Pettit directs the National Neighborhood Indicators Partnership, a collaboration between the Urban Institute and local organizations in 30 cities. Many of those communities are focused on improving data collection on blight and vacancy rates, in part to decide where the city should invest in neighborhood revitalization. Not only do they need to know where blight is and how much exists, Pettit explained, but officials need to discern between the parcel with the unmown lawn -- a minor problem -- and the parcel with the fire-damaged house in danger of collapsing.
"You need a way to prioritize properties," Pettit said, "because there’s usually far more blighted properties than resources."
Screenshot of an Instagram photo, which shows a blighted property in Mobile. (Instagram/City of Mobile)
In Mobile, Dunlap's team researched tools for quantifying blight and decided to try Instagram, the photo-oriented social media app. The city could create an account and send code enforcement officers to take photos of blighted properties. The app would automatically document the general location of the photo and its mapping function allowed the mayor’s team to see where the biggest concentrations of blight were. Unlike the 311 call data, it was easily accessible from any workers’ computer and could be updated as officers found more properties.
Stimpson liked the idea enough that he offered to set aside city funds to buy smartphones for 14 code enforcement officers, but it turned out not to be necessary: The employees' had work phones that were eligible for free upgrades. Within two weeks, the officers fanned out across the city with their new smartphones and recorded images of 926 blighted properties.
Paula Hillery, a code enforcement officer for Mobile, had been working on nuisance and abatement issues when the Instagram sweep occurred. At the time, she knew the city had about 60 blighted properties turned over to the city, and that figure was her best estimate for the extent of blight in Mobile. After the photo-gathering initiative, she was struck by how much higher the actual number is. “There are a lot more out there,” she said.
Screenshot of an Instagram map, which shows the number of blighted properties in each area. (Instagram/City of Mobile)
As much as the Instagram images improved city intelligence on blight, the data didn’t automatically tag addresses and officers couldn't always tell if a structure just needed some repairs or was on its way to demolition. Dunlap credits the software with providing enough initial information to stir interest. “We had to break the ice,” she said. “Instagram did that.”
Since the city created the inventory, Mobile's Geographic Information Systems department provided code enforcement with a better app that allows them to pinpoint the exact locations of each property. Within six days, officers went back out to collect addresses for 1,256 blighted properties.
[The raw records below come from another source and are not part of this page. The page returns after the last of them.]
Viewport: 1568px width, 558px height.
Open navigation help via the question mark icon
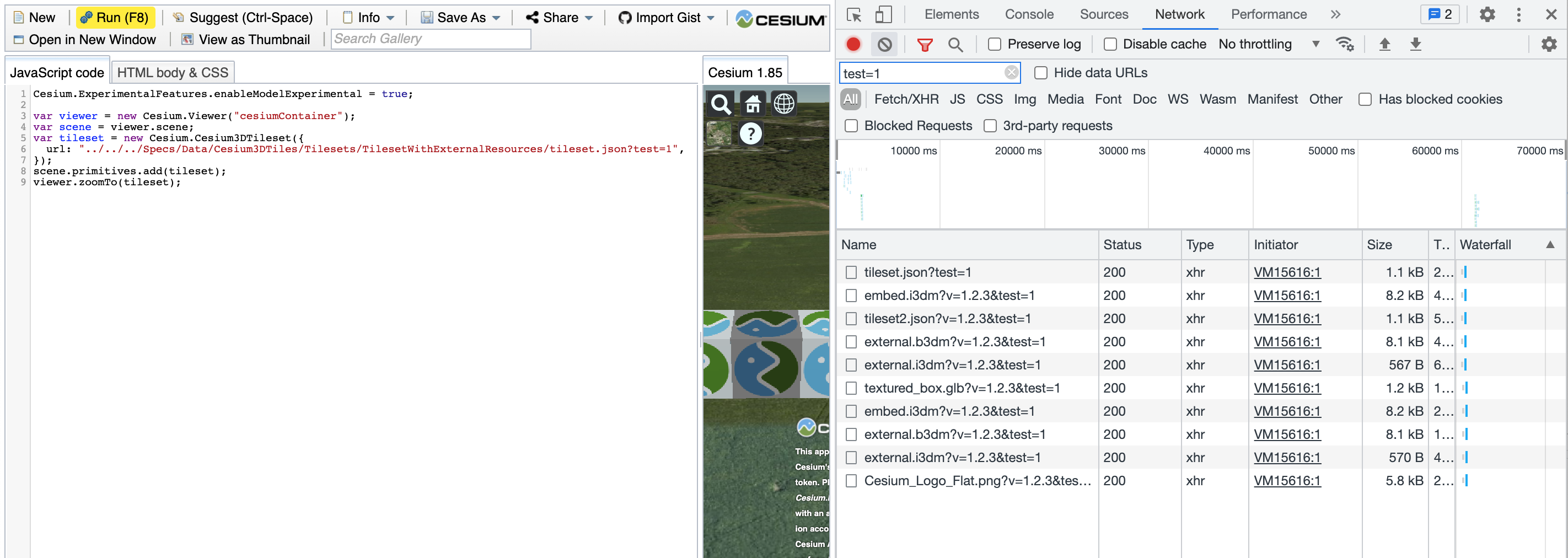tap(750, 133)
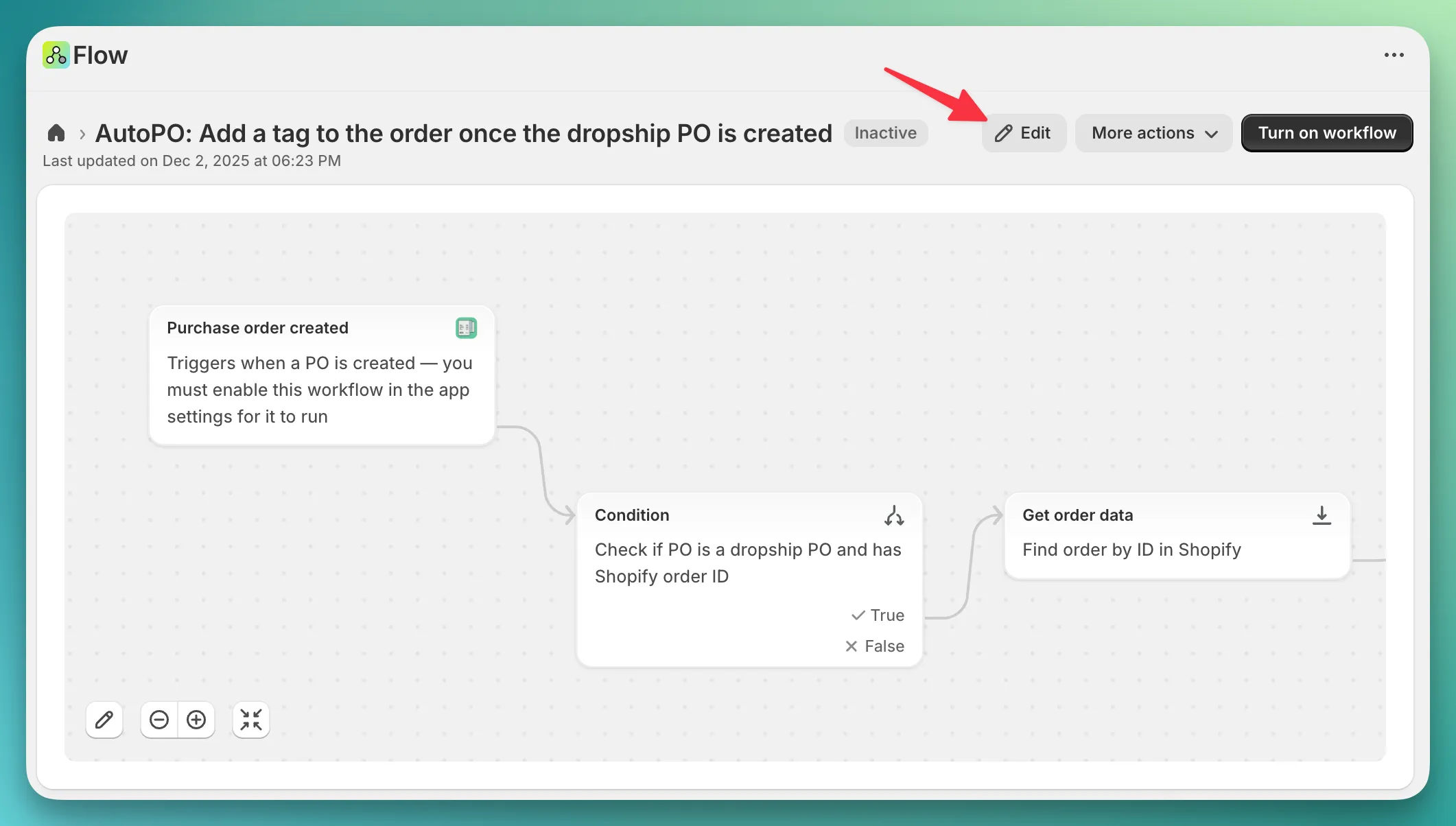The height and width of the screenshot is (826, 1456).
Task: Zoom in with the plus icon
Action: pyautogui.click(x=196, y=720)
Unlike the original Instagram files, these allowed different agencies to tag information to help the city decide which properties it should target first. For example, if a parcel has unpaid taxes and has extensive fire damage and is in imminent danger of collapse, it would be a good candidate for city action. In fact, the innovation team is testing a comprehensive scoring system of properties located in two designated "blight zones." Based on a combination of agencies' records about parcels, the city should be able to categorize properties as either on track for demolition, in need of stabilization or in need of further review.
Beyond gathering the raw data, Mobile has worked to understand why blight occurs and how it became so pervasive. Over the next two years, the city will raise the profile of blight as an issue, Dunlap said, and look to businesses, nonprofits and community groups to invest in neighborhoods and help residents keep their properties updated.
For his part, Stimpson knows that the Instagram initiative only helped define the blight problem.
“The solution of fixing blight is a much greater challenge than fixing the process of collecting data,” Stimpson said, “but it’s not often that you can completely change a city process that is old and bureaucratic at almost no expense. It’s been hugely successful from that standpoint.”